*** Opening of Material to process ***
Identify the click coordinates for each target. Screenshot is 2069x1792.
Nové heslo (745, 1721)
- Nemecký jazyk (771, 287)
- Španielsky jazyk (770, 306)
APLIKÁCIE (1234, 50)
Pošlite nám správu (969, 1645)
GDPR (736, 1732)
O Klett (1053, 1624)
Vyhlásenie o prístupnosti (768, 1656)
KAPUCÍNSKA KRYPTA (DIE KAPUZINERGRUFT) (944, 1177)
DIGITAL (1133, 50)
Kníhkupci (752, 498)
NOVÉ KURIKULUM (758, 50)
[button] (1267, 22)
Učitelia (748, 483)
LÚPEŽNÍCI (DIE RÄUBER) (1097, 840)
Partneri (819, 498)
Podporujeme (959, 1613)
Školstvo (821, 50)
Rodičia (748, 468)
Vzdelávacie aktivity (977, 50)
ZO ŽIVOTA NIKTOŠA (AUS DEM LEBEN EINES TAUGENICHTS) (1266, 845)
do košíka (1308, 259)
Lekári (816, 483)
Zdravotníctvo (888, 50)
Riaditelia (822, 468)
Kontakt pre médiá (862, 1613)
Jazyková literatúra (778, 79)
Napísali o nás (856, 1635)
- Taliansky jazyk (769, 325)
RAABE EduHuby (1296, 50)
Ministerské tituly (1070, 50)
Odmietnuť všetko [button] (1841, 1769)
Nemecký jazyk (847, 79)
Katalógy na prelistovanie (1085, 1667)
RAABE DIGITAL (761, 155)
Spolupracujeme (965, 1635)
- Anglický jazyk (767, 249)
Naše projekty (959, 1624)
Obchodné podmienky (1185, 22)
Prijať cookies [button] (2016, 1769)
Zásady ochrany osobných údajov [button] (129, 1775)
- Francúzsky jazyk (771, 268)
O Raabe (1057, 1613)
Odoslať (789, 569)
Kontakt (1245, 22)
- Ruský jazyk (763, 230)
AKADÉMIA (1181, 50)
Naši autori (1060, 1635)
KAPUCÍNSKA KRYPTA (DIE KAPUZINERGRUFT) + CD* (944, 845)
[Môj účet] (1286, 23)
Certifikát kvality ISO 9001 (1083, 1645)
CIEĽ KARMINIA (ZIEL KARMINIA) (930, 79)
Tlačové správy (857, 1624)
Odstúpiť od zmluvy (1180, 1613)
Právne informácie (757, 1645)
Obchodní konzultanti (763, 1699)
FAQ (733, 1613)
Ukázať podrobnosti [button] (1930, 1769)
*** Close of Material to process ***
▸ Work to be completed
The range runs from the line with "- Španielsky jazyk (770, 306)" up to and including the line with "NOVÉ KURIKULUM (758, 50)" in the listing above; please write out exactly those lines and nothing more.

▸ Solution
- Španielsky jazyk (770, 306)
APLIKÁCIE (1234, 50)
Pošlite nám správu (969, 1645)
GDPR (736, 1732)
O Klett (1053, 1624)
Vyhlásenie o prístupnosti (768, 1656)
KAPUCÍNSKA KRYPTA (DIE KAPUZINERGRUFT) (944, 1177)
DIGITAL (1133, 50)
Kníhkupci (752, 498)
NOVÉ KURIKULUM (758, 50)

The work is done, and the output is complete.